§ **Prompt**
Track down every line below that holds "agent" and copy it.

BEGIN

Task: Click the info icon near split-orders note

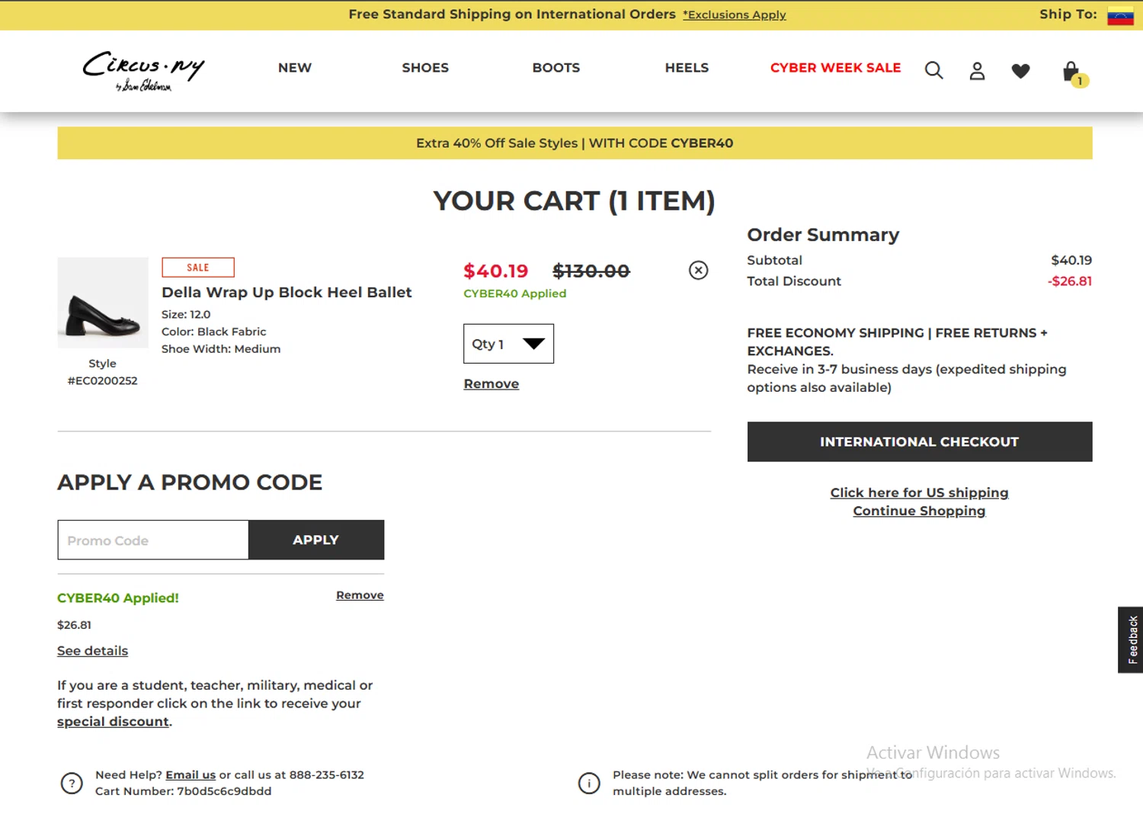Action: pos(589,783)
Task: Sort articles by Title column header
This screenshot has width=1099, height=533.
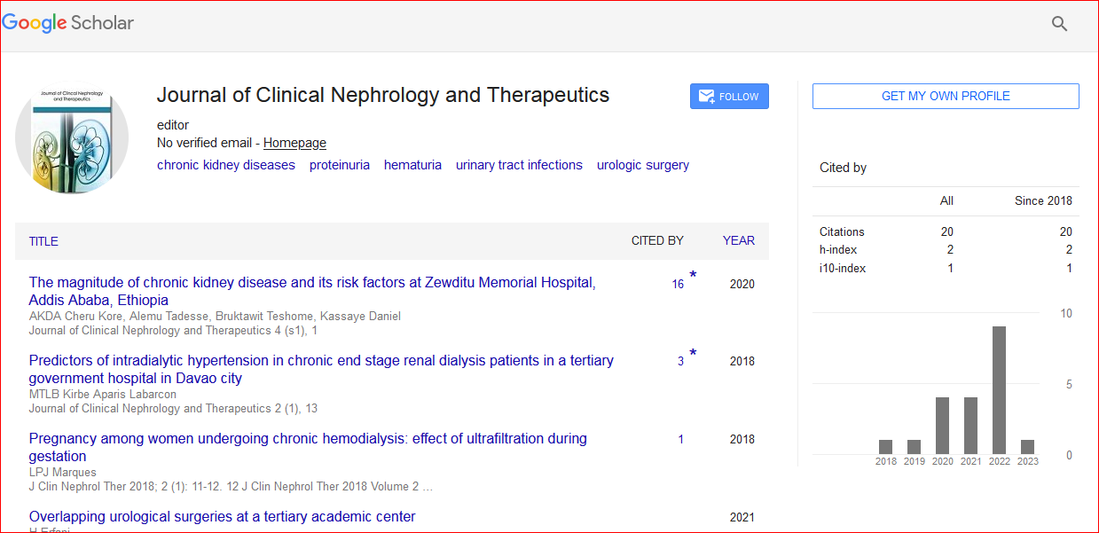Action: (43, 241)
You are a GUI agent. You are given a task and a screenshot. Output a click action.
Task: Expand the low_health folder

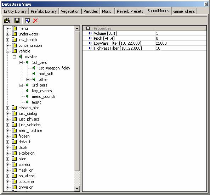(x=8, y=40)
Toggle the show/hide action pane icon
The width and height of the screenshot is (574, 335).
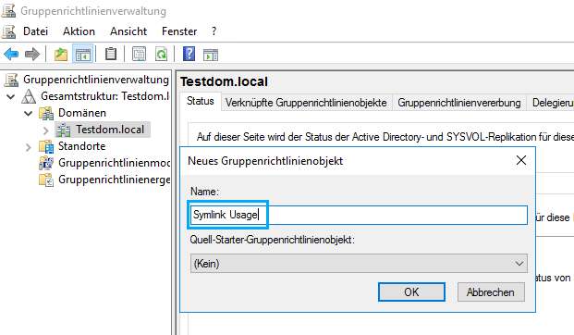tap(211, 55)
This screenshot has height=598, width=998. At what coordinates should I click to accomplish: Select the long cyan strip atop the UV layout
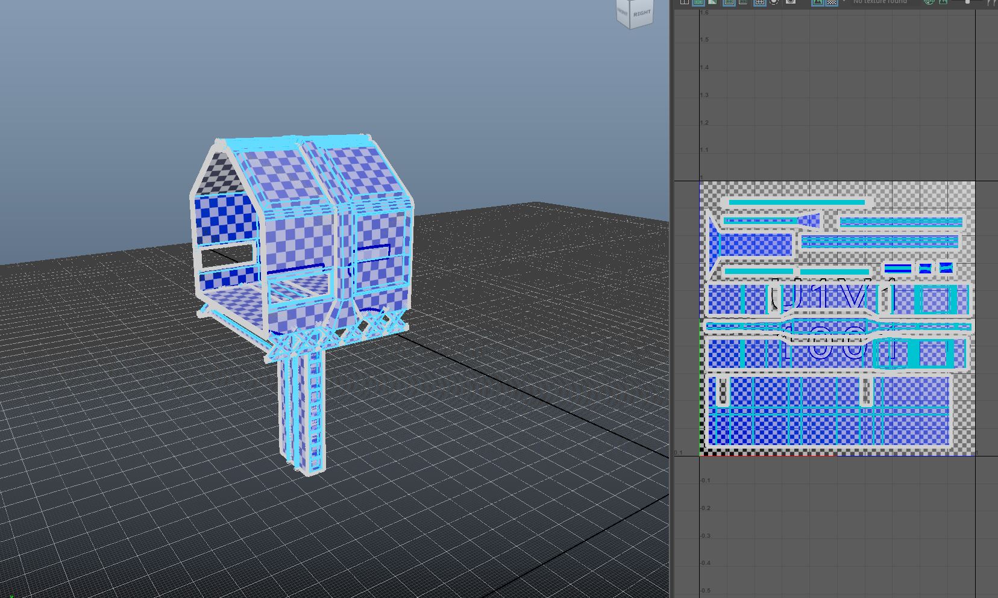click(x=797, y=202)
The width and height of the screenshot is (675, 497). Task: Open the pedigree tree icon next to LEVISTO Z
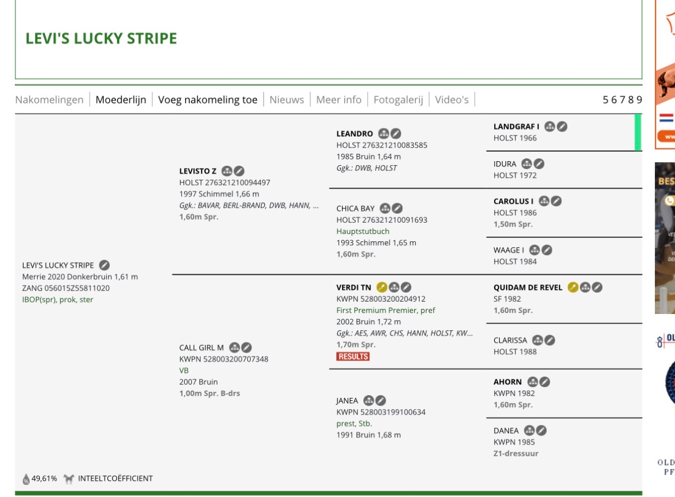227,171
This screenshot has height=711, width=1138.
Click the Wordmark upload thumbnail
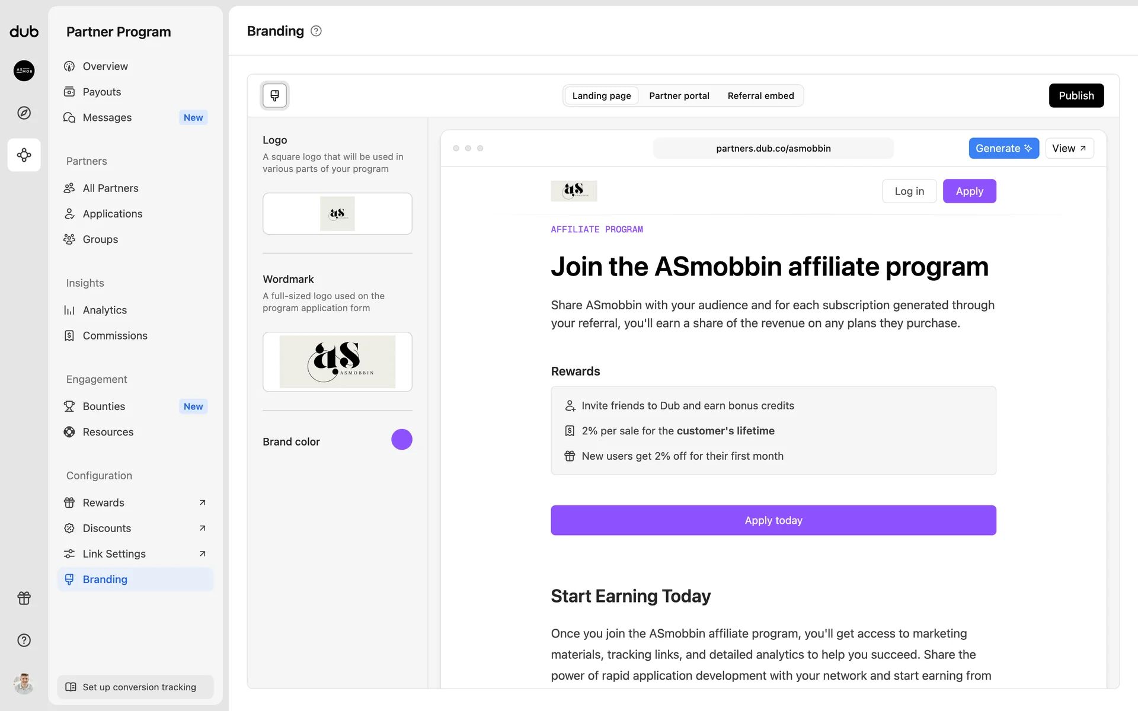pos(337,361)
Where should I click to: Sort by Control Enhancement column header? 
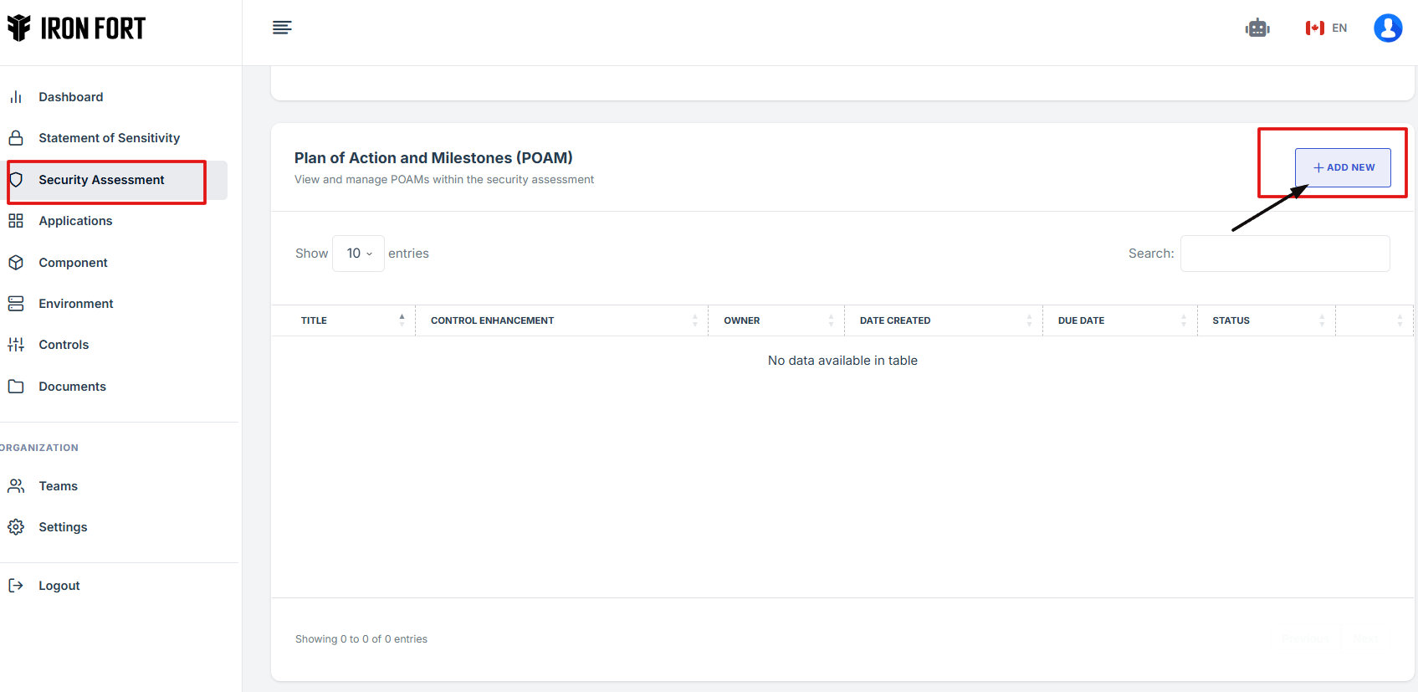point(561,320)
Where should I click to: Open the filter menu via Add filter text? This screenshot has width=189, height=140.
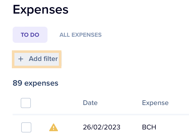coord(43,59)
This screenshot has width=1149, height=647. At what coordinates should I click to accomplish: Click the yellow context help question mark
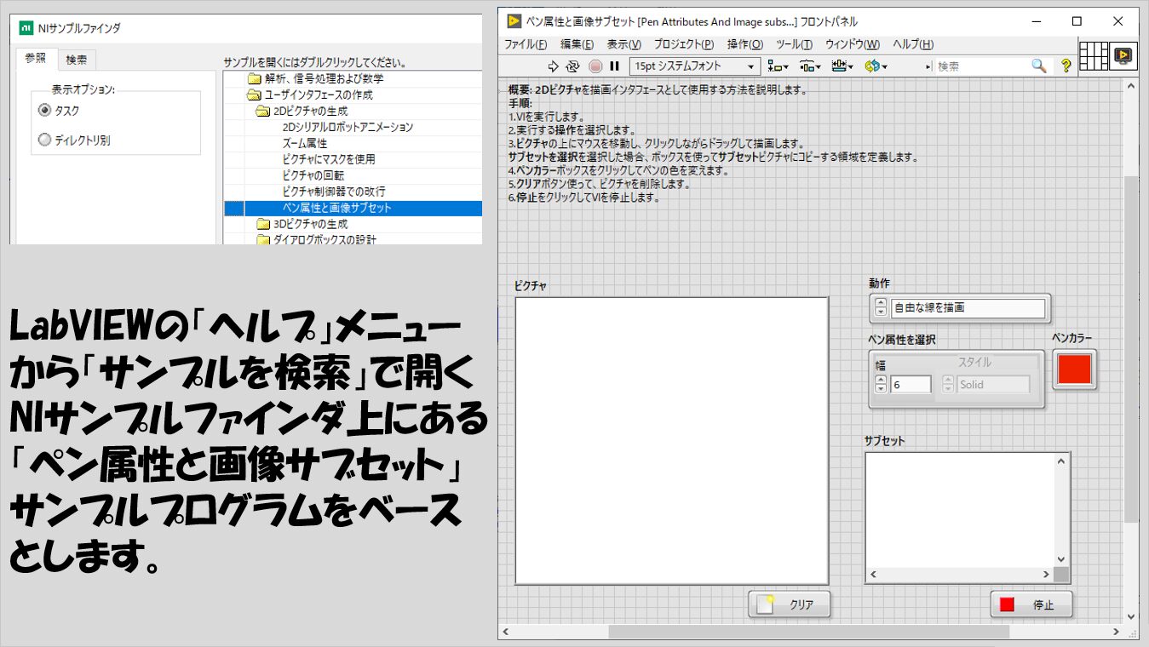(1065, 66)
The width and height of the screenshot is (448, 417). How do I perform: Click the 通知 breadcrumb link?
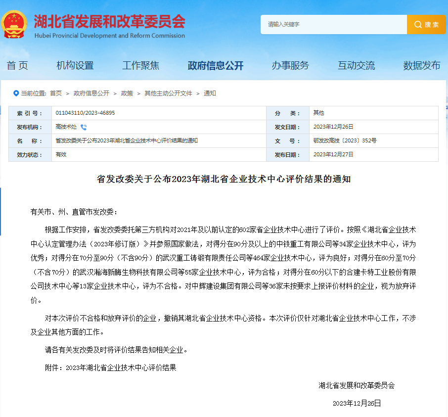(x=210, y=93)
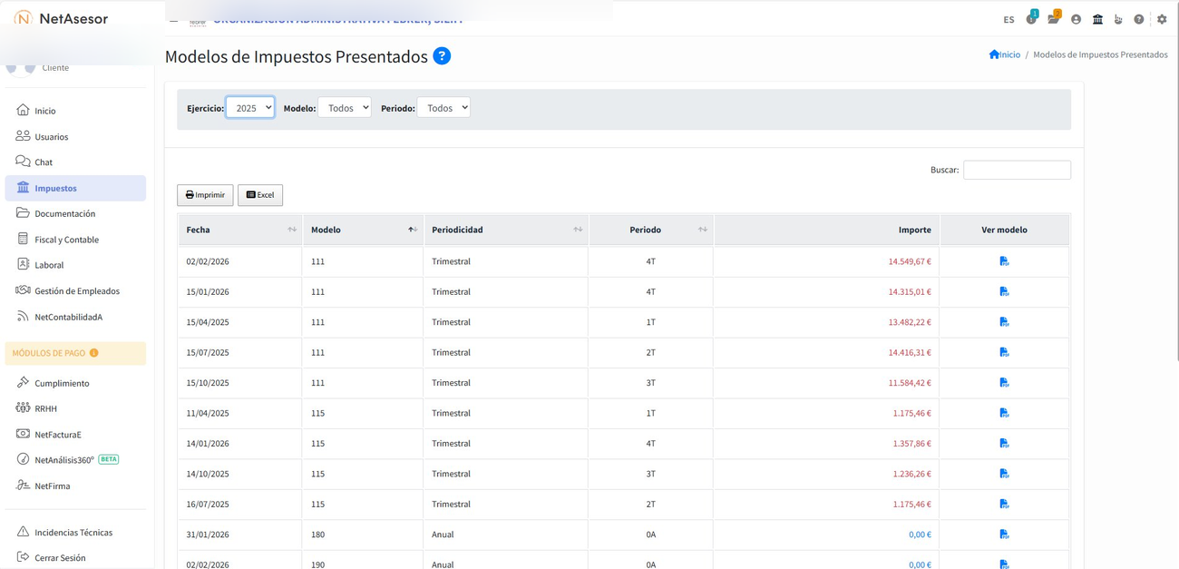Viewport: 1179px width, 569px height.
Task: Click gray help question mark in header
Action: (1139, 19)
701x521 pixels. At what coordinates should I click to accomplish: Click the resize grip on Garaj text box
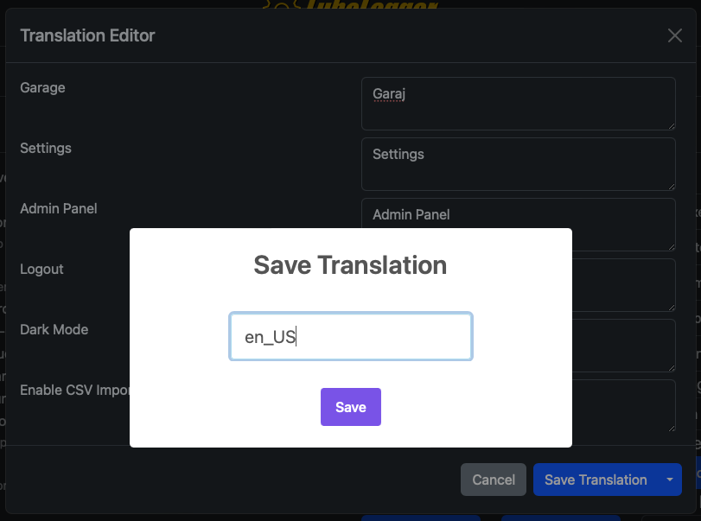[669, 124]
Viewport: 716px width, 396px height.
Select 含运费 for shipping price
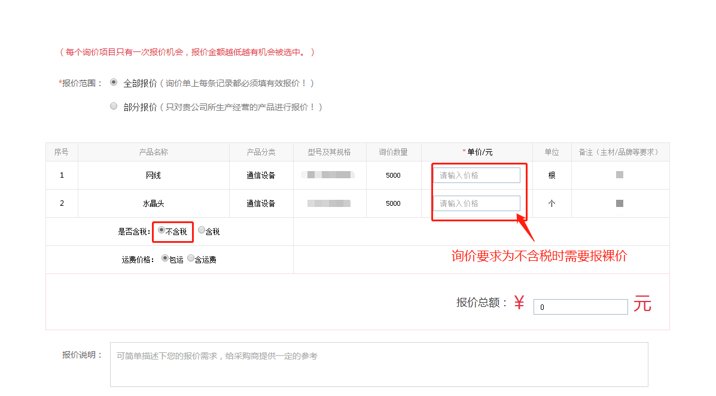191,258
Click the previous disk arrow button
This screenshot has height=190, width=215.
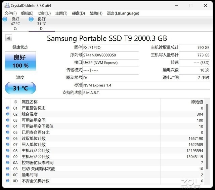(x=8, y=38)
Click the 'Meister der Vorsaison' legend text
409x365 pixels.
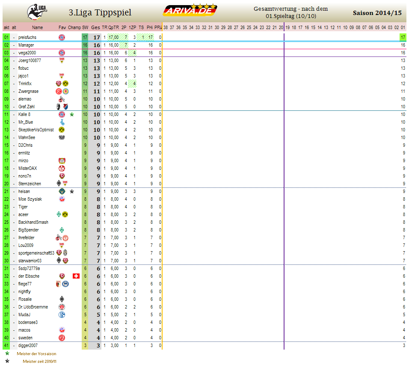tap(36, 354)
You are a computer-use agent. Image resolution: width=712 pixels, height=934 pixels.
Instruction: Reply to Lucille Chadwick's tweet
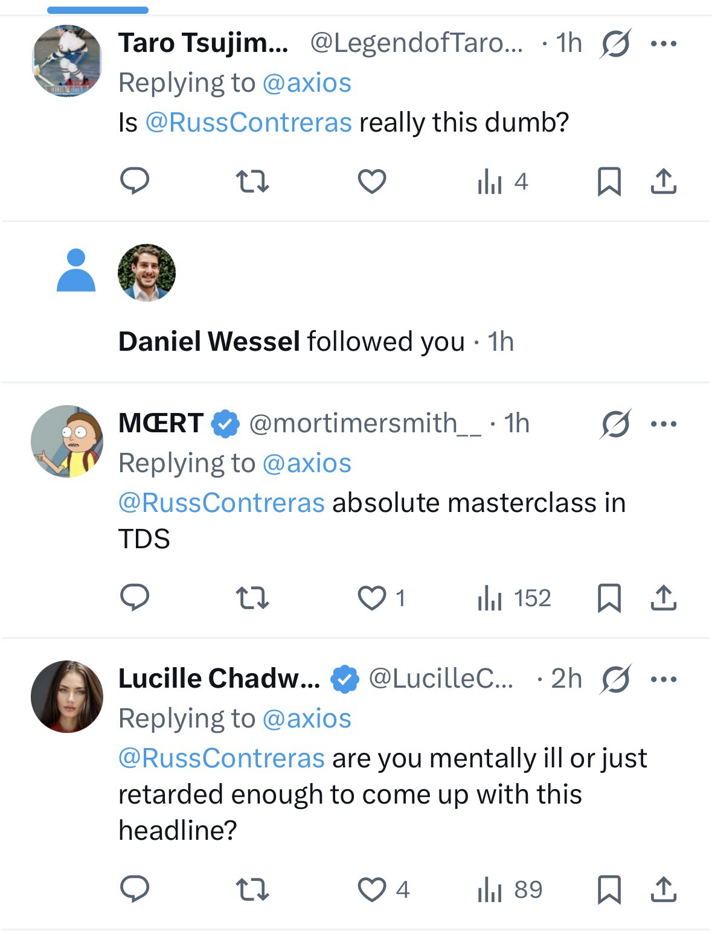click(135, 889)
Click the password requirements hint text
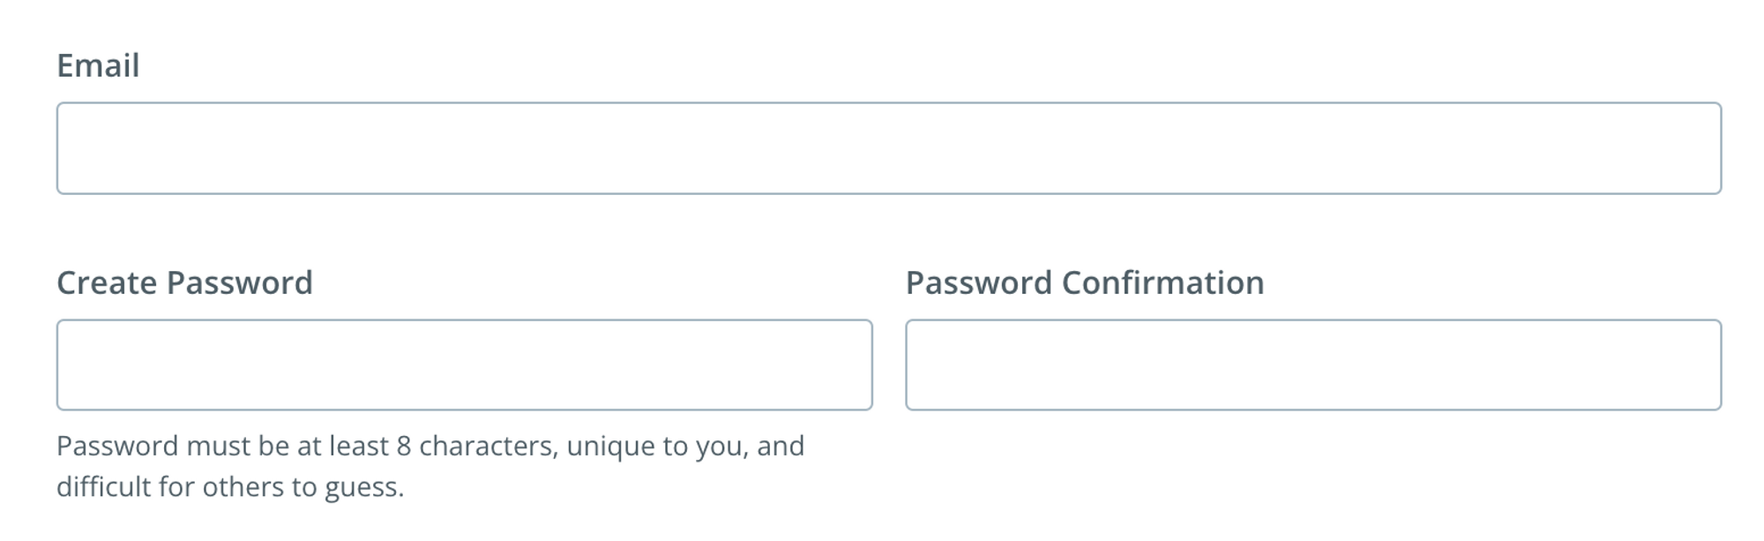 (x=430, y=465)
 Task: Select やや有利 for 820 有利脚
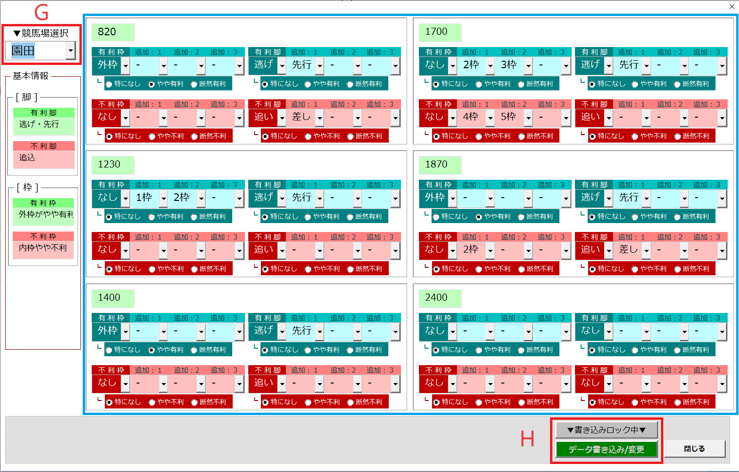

END

§ **Completed exercise**
You are a GUI agent. You are given a task and a screenshot. Output a click action.
You are a computer-use agent. Image resolution: width=712 pixels, height=934 pixels.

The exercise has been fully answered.